* Exercise task *
Answer these about the photography excerpt:
(a) Which nineteenth-century figure does it name as the antecedent of the Surrealist camera-man?
(b) According to the remark it attributes to Susan Sontag, what did Balzac feel a portrait would steal from him?
(c) Which order from the camera operator does it quote in connection with school yearbooks?

* Excerpt *
The conceit here is that the photograph is impersonal and so has a way of revelation, hence it taking over the ideological and journalistic fronts. Of course, the photographer must have the kind of eye to see where this ‘life in the act of living’ is taking place. The annoying response is: everywhere life abounds: you could not make it down your street without using up the roll, getting tired by all this life as it flits by so wantonly. Life in the act of living is really an aesthetic selection on the part of the photographer. It is with the camera that, despite the early fusses over whether you should “touch up” your images afterward and whether you understand the processes in the darkroom, modernity learned to look and think photographically – the vogue of the modernist photographers was that you should already have the image in your head before you take the photo; you just have to have the right eye to see it and the lens to capture it, and then there will appear an honest expression of life. This appears to be one of the main conclusions of the camera and the “photographic” mind: now the act of seeing can be one that can capture life honestly, instead of being tossed here and there with the inexplicable experience of the flow of time, you can cut off a little, freeze a moment and look at it time and time again. It is no wonder that the Surrealists ingratiated themselves with the medium. The photograph has something of the innocent about it: it appears that it cannot but tell the truth of a perception, of a moment. It acts to transcend the flow of time and leave a trace. It was, for the Surrealists, another form of automatism wherein a picture taken creates a past and reveals something hidden. This kind of fun is also a kind of distrust of reality (reality is not showing you everything); reality, for the photographer, now, is a web of hidden secrets and beauties, and potentially significant sights revealing and reflecting the self.  The Surrealist camera-man had his antecedents in the nineteenth-century Flaneur, who flowed through the city relishing the continuous experience, it is only now with the camera that the Flaneur has become prey to discontinuous visions which the camera makes explicit. Most people who take photos, perhaps daily as the ease of picture-taking is obvious to all, although not participating in any kind of surrealist method, understand reality can be fragmented and meaningful and fun in those fragments.

And now we come back down to everyday living. We speak about our image-life and the images we see and then we speak about our life as lived experience, two very separate things – perhaps they are more intertwined, sometimes more in tune than not. Susan Sontag in one of her essays about photography (perhaps one of the first to begin a kind of “criticism” of photography) remarks that the great nineteenth century French writer Balzac had a terror of having his portrait taken, as he felt something akin to it stealing one of his “layers” of existence. Formally, or informally, a side of life becomes a series of portraits, whether asked for or not; Balzac’s horror holds some weight: there are times when an unexpected photo is existential theft. There is not much to be done, if you feel like Balzac, about the forced portraiture of our age – the formal ones feel very formal: the effect of formal portraiture is quite explicit when you look at your old yearbooks from school: some children love it, others shy away as if threatened, others accept their lot; it is the orders of the camera operator: Show those teeth, junior! – some of these reactions follow one through life. With the camera it is possible to bring out features of someone that they themselves could never see otherwise, that feel unreal to the person photographed, flattering or not. The amateur photographer begins by “training” themselves to see features in people that they find of interest, of worth, revealing – to say that the portrait discloses, discontinues, a feature of someone that is, in a way, in constant flux, shows that it reveals less than the truth of that person at that time, but rather an aestheticised version that no one can deny, that we have to, reluctantly or not, claim as ourselves.

* Record list *
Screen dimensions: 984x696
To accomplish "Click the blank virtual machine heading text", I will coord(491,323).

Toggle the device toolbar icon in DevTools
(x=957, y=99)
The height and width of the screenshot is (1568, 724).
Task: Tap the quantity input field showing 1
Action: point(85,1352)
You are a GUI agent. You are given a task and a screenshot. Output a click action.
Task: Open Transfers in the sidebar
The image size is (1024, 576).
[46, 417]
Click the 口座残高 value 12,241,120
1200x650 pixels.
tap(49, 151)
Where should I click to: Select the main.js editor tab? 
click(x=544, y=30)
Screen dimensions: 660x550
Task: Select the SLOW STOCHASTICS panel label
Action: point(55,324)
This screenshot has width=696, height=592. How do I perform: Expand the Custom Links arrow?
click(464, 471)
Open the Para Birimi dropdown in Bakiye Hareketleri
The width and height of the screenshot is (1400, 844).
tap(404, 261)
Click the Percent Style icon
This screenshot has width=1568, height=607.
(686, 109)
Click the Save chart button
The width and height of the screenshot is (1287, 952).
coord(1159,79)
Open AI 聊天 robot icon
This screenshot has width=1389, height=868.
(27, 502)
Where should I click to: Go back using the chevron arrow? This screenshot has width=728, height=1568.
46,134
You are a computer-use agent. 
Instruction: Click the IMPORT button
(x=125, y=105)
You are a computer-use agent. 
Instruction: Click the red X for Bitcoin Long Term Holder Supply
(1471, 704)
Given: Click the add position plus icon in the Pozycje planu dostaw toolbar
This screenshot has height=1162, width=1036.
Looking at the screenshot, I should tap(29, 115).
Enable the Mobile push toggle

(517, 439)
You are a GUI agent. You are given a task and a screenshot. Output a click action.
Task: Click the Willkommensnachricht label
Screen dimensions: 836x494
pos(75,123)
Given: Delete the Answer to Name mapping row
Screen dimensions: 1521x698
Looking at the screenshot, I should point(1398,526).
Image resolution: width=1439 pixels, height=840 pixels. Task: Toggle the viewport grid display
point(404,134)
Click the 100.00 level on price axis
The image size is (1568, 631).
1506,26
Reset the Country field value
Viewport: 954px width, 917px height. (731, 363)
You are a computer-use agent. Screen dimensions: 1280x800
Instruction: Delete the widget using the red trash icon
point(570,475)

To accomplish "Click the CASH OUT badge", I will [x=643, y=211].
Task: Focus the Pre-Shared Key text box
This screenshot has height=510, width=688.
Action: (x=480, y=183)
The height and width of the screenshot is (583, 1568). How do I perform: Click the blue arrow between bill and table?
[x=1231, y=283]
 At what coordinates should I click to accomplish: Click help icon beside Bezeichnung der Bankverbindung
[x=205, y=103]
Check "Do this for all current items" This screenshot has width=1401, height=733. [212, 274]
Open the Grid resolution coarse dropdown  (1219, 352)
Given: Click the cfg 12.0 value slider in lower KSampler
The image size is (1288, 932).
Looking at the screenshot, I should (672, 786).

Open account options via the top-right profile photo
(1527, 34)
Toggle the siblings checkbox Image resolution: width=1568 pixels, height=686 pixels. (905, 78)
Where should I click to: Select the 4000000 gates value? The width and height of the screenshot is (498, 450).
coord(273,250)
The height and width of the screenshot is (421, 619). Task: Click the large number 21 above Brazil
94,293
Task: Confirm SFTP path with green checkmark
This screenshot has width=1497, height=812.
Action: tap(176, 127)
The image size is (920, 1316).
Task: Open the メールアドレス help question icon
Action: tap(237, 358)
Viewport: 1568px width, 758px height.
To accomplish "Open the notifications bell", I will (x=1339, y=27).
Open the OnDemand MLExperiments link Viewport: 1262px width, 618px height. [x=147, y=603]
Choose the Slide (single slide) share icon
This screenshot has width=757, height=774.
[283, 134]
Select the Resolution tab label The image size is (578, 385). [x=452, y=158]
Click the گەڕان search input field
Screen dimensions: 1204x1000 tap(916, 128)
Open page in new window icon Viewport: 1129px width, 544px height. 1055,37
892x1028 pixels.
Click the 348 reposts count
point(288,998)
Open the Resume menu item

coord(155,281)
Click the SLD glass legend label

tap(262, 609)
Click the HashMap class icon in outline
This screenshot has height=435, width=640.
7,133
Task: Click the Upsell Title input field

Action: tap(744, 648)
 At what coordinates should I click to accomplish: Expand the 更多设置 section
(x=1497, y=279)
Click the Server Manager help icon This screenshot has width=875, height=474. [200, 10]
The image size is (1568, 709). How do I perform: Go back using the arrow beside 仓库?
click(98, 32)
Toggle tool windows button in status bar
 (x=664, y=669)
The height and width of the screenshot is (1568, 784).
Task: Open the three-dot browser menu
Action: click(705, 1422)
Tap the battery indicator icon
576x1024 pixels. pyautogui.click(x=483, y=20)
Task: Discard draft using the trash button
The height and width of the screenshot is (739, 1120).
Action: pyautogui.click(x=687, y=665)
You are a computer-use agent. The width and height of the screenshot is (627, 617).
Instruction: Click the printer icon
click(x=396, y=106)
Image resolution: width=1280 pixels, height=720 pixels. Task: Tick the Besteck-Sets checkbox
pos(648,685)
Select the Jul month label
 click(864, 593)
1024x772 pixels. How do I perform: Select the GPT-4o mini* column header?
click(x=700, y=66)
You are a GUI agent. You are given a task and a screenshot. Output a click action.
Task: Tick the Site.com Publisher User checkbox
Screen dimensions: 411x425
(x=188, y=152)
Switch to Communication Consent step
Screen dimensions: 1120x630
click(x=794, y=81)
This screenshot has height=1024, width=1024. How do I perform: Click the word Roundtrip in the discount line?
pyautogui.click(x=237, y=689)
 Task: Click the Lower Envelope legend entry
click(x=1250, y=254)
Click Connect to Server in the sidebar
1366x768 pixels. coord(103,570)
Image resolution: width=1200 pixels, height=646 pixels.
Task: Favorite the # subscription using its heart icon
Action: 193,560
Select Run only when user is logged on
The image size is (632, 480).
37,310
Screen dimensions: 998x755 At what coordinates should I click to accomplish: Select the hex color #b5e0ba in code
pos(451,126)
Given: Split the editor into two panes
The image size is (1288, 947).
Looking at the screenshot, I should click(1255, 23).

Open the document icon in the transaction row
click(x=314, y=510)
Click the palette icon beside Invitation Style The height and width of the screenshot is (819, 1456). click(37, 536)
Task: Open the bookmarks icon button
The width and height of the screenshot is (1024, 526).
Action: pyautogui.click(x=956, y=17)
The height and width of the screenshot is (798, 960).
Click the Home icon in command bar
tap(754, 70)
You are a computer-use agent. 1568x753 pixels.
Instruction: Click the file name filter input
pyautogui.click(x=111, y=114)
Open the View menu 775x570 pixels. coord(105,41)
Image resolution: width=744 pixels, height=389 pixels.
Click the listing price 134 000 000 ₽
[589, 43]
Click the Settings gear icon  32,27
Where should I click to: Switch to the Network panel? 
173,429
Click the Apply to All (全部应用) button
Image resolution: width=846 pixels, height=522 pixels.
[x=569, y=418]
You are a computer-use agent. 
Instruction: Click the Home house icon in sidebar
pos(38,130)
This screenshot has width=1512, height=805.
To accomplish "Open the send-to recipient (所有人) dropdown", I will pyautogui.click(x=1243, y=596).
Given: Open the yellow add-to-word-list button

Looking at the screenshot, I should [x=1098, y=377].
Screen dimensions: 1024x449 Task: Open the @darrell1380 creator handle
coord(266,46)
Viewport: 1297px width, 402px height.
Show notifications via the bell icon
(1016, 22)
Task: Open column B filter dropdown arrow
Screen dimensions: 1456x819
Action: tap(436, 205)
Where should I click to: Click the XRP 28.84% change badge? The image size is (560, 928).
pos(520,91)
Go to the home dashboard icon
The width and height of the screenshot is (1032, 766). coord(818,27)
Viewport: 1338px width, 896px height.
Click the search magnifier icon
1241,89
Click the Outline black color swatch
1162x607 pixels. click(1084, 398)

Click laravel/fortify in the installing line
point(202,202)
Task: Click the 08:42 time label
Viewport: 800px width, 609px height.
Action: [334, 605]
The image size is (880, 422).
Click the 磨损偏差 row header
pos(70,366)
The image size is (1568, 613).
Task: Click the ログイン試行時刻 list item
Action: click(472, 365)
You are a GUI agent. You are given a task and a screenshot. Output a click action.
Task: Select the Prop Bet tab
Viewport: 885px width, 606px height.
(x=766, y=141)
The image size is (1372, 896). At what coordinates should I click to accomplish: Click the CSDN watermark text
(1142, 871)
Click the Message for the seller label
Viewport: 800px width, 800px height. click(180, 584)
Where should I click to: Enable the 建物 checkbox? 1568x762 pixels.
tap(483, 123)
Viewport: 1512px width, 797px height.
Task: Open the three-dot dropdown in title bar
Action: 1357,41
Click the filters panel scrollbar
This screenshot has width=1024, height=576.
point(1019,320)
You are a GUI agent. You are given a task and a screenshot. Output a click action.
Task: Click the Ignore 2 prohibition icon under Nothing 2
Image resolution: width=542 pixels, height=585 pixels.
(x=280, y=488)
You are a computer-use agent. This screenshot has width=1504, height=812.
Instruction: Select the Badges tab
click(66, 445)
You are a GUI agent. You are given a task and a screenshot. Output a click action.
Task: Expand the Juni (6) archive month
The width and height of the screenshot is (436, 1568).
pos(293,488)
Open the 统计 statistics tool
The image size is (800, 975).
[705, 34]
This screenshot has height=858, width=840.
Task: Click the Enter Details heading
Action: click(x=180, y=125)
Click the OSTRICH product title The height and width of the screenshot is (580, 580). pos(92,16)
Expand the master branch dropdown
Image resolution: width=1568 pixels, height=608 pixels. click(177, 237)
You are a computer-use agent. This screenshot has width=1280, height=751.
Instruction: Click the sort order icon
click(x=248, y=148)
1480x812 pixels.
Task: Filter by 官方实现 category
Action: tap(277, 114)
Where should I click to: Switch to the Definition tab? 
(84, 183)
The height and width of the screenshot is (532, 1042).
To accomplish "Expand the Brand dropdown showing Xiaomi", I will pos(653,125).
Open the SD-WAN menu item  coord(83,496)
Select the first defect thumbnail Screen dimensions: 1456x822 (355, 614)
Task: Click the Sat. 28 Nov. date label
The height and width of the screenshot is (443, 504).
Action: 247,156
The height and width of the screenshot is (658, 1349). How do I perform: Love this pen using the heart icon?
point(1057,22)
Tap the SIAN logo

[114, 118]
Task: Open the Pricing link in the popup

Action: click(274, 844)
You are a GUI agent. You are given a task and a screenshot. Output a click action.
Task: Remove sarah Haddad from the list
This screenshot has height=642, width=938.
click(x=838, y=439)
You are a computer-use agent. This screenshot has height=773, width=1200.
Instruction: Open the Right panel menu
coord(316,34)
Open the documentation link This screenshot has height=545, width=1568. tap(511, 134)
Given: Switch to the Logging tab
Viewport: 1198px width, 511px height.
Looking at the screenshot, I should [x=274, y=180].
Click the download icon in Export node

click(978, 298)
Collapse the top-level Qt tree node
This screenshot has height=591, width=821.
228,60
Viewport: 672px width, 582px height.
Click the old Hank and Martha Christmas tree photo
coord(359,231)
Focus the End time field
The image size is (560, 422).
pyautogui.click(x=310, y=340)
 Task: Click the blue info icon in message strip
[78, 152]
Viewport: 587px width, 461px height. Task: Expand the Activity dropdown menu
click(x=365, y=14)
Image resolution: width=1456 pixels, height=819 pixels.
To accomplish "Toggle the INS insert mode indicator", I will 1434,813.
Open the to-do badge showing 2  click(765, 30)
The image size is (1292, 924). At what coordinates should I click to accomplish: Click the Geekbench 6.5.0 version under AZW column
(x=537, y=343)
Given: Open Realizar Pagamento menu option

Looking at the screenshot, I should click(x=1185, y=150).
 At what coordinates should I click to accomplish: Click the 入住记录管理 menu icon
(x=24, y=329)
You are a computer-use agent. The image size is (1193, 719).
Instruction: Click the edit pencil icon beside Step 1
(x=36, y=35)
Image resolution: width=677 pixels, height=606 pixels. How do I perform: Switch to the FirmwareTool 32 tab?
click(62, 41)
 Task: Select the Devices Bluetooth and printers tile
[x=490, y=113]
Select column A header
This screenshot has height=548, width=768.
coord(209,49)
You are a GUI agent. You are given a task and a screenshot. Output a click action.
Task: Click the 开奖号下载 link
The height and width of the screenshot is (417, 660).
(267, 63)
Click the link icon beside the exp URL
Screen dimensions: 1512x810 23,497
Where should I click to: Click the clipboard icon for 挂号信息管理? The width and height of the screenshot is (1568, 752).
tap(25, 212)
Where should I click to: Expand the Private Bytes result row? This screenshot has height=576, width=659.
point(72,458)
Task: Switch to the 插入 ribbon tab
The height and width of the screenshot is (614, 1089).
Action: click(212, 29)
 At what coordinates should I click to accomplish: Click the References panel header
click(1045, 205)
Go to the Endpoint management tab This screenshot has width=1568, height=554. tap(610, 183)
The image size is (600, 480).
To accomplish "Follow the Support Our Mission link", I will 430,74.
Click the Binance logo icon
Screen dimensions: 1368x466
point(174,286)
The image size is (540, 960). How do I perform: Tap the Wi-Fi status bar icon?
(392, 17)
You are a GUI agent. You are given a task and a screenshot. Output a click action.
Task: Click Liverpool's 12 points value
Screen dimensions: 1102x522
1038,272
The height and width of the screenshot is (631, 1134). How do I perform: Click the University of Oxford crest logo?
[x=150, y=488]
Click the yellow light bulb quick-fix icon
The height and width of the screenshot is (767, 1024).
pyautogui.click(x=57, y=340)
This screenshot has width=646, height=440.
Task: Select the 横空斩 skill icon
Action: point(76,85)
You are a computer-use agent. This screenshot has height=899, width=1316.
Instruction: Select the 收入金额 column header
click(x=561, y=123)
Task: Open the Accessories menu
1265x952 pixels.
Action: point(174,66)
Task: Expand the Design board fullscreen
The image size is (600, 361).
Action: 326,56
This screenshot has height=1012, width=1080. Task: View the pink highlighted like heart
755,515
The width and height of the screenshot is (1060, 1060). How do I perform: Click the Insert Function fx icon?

* Output of the exercise *
(a) The Flaneur
(b) One of his "layers" of existence
(c) "Show those teeth, junior!"